> WHAT TO WORK ON
Everything from the "The height and" line to the final line of the listing should be written out exactly. Skip the pictures.

> DATA RECORDS

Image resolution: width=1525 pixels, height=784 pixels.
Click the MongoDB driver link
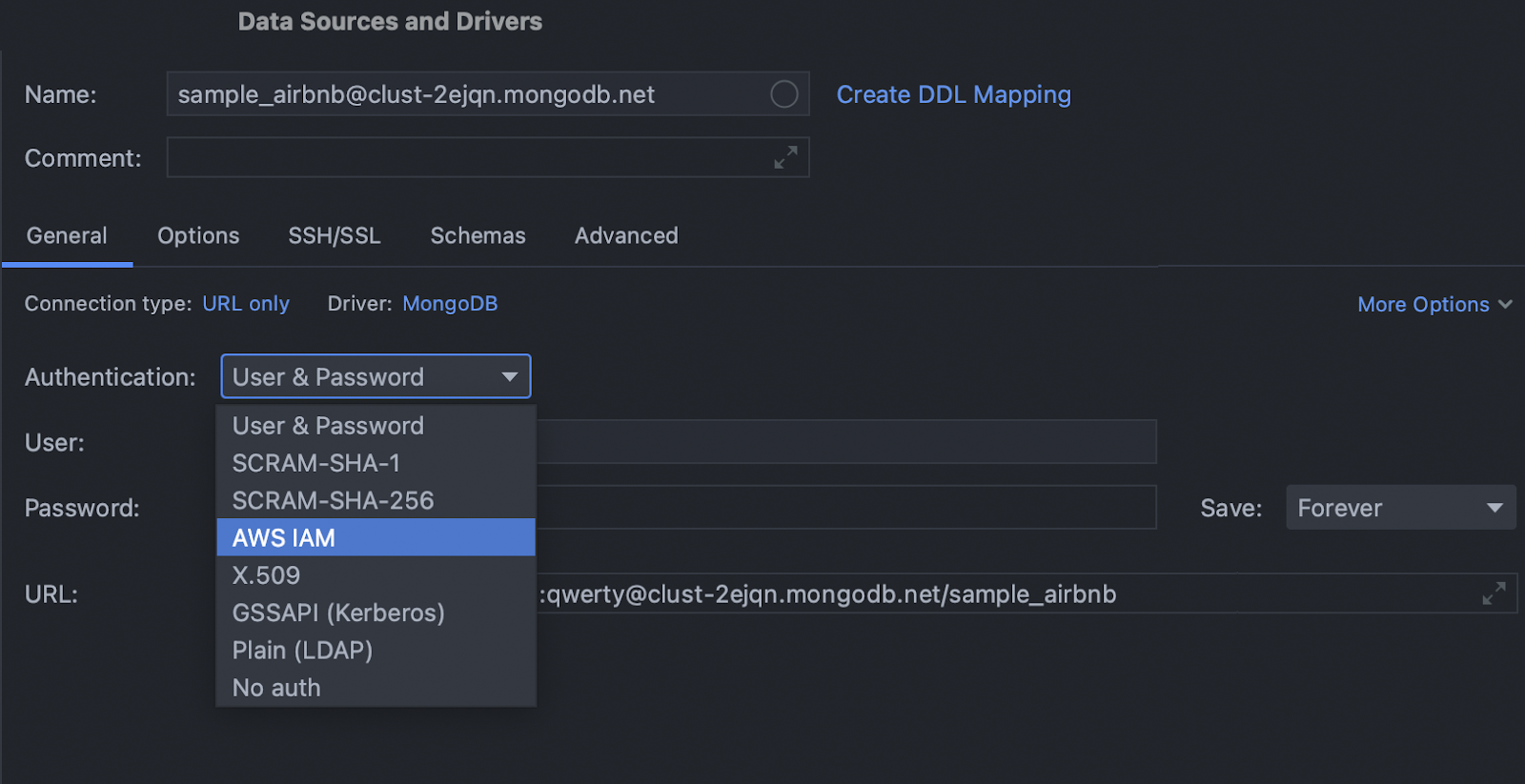(450, 304)
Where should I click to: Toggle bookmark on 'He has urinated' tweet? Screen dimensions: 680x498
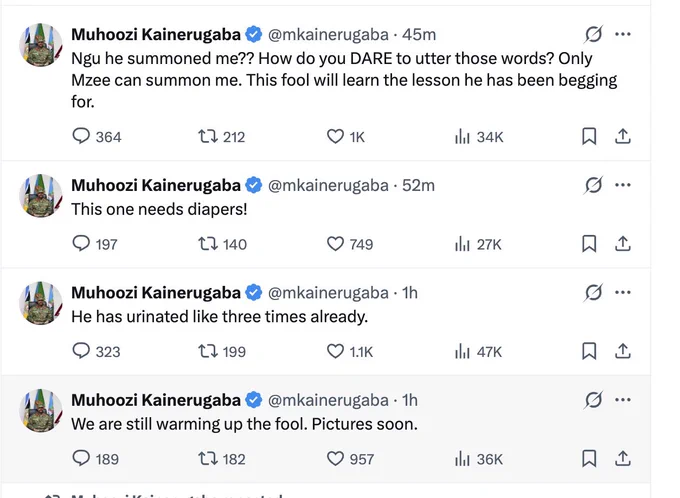tap(589, 351)
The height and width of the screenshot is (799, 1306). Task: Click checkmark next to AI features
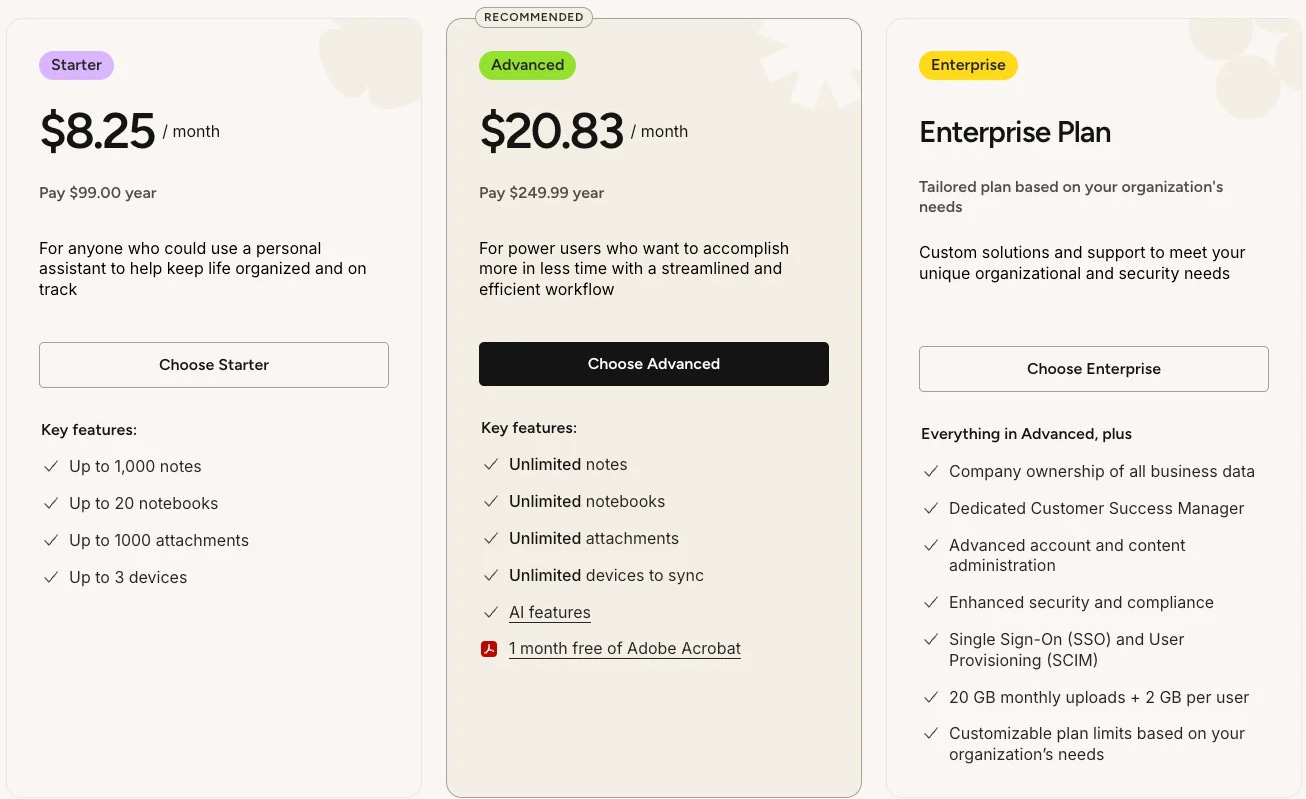click(x=491, y=612)
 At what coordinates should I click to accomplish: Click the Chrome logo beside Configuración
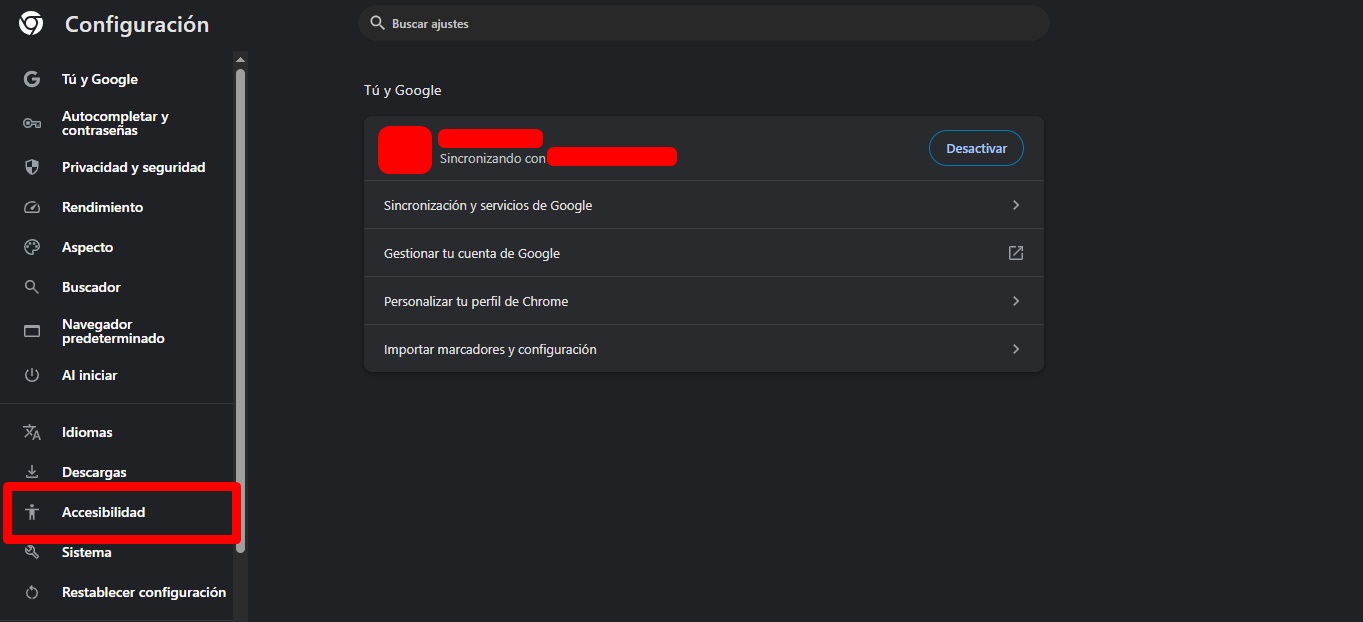coord(31,24)
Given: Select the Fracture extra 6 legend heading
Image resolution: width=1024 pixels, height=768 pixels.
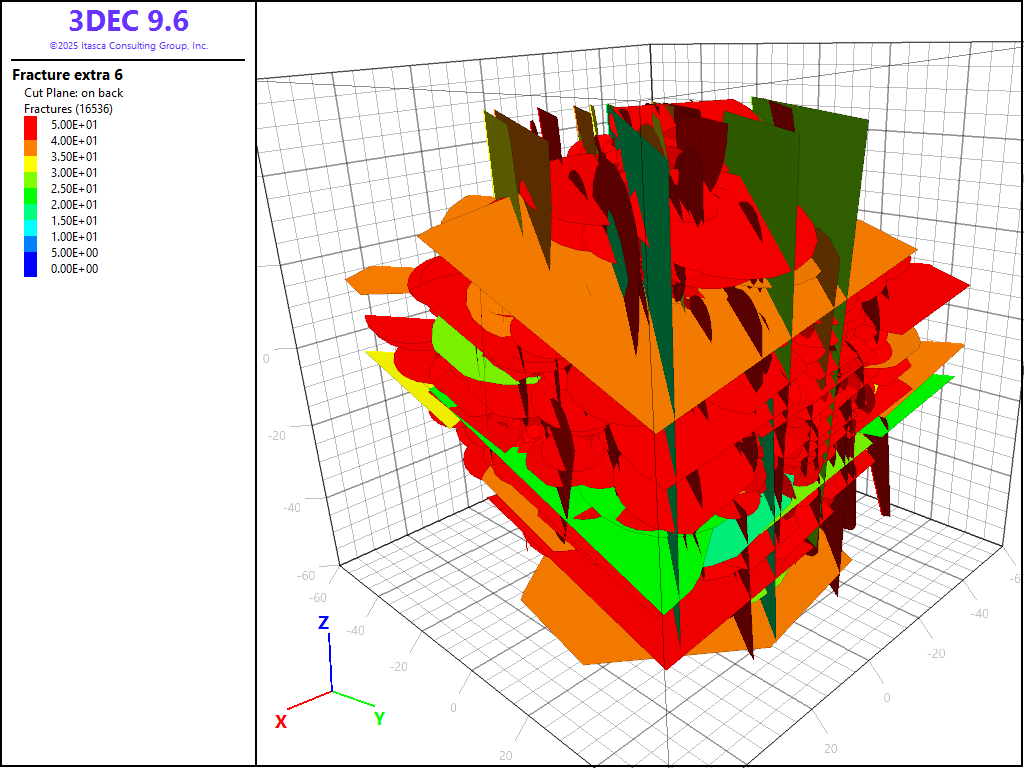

> REPLY TO THE TASK
The height and width of the screenshot is (799, 1306). Task: Click checkmark next to AI features
click(x=491, y=612)
 At what coordinates should I click to accomplish: Click the Chrome logo beside Configuración
coord(31,24)
Given: Select the Fracture extra 6 legend heading
Image resolution: width=1024 pixels, height=768 pixels.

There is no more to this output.